NB : L’Etat-Providence est aujourd’hui en crise. Cette crise est à la fois selon Pierre Rosanvallon (La crise de l’Etat-Providence 1981) une crise de légitimité, une crise d’efficacité et une crise de financement.

  Crise de légitimité : Légitime à ses débuts, l’Etat-providence est de plus en plus critiqué par la population. D’une part parce que les valeurs sociales ont changé, la crise économique ayant conduit à valoriser le mérite, la responsabilité plutôt que la solidarité. De plus en plus d’individus sont réticents à payer le prix d’une solidarité dont certains réclament, à trop peu de frais et de scrupules le droit d’en être les bénéficiaires. D’autre part parce que le système manque de transparence. Nombreux sont les individus qui n’établissent pas le rapport entre ce qu’ils paient et ce qu’ils reçoivent. Les prestations sociales sont considérées par certains comme un dû mais en même temps les cotisations nécessaires à ces prestations mécontentent.

  Crise d’efficacité et de financement: D’une part parce que sa structure est très lourde et très coûteuse. Son financement pose de gros problèmes et les déficits de diverses institutions deviennent vertigineux. (Sécurité sociale. Assurance chômage. Système des retraites etc.). D’autre part parce que les thèses keynésiennes sont remises en cause. Les libéraux considèrent que trop d’Etat et trop d’aides sociales dissuadent les individus de travailler et de produire, que le moteur de l’économie est moins la demande que l’investissement etc.

 

3)      L’Etat totalitaire.

 

  Quel que soit son niveau d’intervention dans la société civile, l’Etat-providence ne prétend pas se substituer à elle. Il se donne simplement pour mission d’en corriger les injustices.

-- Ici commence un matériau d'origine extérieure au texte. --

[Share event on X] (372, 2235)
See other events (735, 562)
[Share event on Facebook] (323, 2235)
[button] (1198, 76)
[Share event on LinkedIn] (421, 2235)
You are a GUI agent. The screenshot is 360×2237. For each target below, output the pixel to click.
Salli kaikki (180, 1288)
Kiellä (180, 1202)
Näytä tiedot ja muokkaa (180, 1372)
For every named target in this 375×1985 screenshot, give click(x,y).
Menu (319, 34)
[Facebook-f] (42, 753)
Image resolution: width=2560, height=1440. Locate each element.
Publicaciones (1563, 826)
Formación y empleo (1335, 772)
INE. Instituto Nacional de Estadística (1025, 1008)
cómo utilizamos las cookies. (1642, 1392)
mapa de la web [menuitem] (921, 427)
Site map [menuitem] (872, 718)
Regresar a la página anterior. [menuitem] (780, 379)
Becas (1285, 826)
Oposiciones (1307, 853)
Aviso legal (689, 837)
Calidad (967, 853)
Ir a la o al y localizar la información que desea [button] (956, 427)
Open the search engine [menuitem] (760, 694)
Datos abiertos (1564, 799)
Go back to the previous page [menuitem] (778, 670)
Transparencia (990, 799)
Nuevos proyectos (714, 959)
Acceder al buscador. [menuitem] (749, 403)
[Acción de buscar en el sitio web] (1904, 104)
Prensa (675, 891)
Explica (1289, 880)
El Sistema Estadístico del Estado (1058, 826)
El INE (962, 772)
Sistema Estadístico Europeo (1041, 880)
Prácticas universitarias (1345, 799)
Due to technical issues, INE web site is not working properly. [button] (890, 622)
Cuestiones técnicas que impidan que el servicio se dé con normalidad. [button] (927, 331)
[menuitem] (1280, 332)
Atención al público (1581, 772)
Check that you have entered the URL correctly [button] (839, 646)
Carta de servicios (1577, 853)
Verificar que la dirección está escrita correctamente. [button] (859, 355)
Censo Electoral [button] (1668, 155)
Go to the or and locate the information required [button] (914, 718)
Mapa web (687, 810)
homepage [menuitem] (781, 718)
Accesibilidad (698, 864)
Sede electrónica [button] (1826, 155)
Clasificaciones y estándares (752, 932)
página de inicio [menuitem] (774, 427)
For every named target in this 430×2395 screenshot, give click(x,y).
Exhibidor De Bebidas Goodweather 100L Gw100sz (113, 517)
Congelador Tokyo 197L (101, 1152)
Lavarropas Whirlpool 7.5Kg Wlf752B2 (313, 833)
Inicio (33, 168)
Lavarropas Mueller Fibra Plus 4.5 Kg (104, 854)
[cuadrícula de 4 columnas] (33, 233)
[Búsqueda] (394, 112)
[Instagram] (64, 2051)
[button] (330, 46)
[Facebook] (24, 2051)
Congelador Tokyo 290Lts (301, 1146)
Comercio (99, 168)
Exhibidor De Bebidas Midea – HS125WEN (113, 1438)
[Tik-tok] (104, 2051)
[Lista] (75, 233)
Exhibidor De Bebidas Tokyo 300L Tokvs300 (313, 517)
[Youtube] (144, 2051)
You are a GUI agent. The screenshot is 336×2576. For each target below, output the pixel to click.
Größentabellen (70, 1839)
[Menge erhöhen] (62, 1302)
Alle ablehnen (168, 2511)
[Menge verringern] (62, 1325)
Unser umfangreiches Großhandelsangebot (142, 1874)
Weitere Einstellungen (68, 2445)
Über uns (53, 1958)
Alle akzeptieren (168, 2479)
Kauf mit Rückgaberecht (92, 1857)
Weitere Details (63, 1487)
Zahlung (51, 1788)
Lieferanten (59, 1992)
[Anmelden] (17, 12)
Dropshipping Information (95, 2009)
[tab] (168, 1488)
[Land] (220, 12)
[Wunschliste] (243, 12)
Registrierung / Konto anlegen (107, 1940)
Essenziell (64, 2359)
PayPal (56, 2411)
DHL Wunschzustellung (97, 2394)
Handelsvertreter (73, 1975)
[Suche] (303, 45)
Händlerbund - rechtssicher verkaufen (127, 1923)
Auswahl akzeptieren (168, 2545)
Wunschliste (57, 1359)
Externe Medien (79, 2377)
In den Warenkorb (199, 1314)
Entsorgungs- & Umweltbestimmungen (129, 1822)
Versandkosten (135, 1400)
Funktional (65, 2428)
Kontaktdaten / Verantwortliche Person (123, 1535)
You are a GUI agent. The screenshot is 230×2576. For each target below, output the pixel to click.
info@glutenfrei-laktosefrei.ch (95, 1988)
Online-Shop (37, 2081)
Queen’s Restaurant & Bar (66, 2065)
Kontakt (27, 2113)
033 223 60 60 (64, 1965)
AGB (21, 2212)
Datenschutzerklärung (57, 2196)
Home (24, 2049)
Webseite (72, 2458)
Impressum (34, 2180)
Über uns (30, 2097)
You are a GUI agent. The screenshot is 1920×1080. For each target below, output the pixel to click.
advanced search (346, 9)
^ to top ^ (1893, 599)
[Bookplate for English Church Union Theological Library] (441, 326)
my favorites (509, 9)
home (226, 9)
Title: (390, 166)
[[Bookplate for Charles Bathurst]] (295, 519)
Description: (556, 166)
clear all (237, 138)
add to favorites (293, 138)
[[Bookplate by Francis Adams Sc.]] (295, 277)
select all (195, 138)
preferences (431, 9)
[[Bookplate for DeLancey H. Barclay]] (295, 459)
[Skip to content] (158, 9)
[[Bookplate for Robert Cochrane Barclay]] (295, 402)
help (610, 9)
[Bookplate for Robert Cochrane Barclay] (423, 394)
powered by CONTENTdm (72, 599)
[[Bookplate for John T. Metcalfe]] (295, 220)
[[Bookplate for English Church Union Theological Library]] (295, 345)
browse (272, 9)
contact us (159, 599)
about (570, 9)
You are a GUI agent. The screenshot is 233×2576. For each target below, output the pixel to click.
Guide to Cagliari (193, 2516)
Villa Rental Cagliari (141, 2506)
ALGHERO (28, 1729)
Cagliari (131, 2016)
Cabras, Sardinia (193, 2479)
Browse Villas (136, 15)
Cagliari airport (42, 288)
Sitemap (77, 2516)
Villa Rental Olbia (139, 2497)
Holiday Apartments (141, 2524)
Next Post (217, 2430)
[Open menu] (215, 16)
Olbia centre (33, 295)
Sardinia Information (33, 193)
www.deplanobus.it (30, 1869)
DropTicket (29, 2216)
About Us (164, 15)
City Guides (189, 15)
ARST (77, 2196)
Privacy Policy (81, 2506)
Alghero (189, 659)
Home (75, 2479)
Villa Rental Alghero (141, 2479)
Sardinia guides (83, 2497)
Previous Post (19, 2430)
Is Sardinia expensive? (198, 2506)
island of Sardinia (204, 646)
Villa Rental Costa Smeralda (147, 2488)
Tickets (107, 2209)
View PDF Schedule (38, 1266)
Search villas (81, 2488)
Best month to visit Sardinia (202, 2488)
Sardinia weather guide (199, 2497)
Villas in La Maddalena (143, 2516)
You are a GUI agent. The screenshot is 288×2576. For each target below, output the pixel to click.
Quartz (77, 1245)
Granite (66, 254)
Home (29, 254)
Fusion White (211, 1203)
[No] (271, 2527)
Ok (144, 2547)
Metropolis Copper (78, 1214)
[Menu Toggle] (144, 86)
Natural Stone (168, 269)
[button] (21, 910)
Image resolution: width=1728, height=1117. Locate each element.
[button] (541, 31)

  Il accepte donc le principe du conflit social comme constitutif d’un monde libre et démocratique.

  L’Etat totalitaire procède de la volonté de faire disparaître le conflit, en supprimant l’hétérogénéité sociale. « Il faut disait Lénine, nettoyer la terre russe de ses insectes nuisibles ». « Le sol Russe doit être nettoyé des chiens et des cochons de la bourgeoisie agonisante ». (Par exemple, les matelots d’Odessa fusillèrent tous ceux qui avaient les ongles propres.)

  La volonté démiurgique de faire du passé table rase, de nier les distinctions traditionnelles d’un ordre social fait de cet Etat quelque chose d’inédit dans l’histoire et de proprement terrifiant.

  Idée-force : Le contraire de l’Etat totalitaire n’est pas la démocratie puisque, si on n’y prend garde, celle-ci, au gré des passions populaires, peut être despotique, voire tendre à une certaine forme de totalitarisme. Le contraire de cet Etat est une société pluraliste autorisant la plus grande hétérogénéité sociale et mettant l’accent sur les droits de l’individu.